MATERIAL FOR THE TASK below:
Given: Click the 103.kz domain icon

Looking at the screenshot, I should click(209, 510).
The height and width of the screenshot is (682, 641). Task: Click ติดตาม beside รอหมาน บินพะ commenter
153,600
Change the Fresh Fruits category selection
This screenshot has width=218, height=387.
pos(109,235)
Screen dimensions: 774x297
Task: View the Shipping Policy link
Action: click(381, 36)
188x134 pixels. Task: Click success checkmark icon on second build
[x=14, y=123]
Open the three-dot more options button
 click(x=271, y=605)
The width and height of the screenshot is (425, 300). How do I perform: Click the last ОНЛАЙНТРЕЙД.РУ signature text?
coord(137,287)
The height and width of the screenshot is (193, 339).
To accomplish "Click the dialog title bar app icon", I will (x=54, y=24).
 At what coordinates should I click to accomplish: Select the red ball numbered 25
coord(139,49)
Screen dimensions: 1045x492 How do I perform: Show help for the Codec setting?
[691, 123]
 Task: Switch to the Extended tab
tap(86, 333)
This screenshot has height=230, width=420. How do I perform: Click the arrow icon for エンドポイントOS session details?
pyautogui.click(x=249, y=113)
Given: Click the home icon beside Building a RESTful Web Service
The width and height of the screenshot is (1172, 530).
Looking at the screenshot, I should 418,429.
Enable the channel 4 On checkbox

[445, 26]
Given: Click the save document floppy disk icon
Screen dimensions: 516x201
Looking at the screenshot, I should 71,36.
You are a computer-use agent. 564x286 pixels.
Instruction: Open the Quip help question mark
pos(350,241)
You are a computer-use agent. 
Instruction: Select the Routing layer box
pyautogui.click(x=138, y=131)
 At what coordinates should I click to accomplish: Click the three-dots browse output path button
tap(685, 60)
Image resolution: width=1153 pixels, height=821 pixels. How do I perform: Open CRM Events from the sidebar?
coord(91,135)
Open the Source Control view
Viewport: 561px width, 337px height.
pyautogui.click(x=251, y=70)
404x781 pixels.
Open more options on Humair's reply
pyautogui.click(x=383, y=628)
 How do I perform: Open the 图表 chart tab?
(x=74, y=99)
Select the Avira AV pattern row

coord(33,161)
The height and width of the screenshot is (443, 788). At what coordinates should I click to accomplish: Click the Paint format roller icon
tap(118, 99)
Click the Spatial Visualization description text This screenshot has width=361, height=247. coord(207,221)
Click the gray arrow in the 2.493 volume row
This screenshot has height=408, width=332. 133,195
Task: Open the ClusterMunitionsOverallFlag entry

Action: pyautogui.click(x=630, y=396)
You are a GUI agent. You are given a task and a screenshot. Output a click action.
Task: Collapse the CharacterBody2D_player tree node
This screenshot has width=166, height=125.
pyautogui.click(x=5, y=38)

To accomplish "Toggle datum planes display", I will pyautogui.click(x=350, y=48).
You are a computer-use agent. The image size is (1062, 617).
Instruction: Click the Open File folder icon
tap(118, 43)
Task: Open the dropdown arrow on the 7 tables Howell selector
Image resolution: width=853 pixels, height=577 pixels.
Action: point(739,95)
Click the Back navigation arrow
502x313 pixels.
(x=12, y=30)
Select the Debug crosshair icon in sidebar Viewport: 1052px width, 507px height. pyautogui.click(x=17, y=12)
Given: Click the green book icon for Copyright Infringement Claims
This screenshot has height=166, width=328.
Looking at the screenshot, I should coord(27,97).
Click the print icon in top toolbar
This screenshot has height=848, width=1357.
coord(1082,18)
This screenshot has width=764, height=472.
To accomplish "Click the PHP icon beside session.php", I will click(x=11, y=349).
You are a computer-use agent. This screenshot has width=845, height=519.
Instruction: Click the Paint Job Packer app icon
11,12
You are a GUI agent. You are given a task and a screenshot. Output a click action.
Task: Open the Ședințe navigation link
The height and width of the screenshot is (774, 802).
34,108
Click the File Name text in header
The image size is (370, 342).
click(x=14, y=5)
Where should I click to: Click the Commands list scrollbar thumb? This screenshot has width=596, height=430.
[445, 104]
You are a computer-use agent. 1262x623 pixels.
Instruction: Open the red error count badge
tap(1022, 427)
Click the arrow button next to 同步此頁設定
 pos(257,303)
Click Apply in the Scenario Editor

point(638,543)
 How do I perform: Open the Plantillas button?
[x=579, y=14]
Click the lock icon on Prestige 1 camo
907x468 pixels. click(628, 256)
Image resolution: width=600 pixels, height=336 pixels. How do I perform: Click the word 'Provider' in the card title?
End of MATERIAL FOR THE TASK.
WHAT IS BEING ASKED:
From the line holding "Click the lock icon on Prestige 1 camo" to the last line of the records, quote each line exactly and add nothing.

EXERCISE ANSWER:
Click the lock icon on Prestige 1 camo
907x468 pixels. click(628, 256)
Image resolution: width=600 pixels, height=336 pixels. How do I perform: Click the word 'Provider' in the card title?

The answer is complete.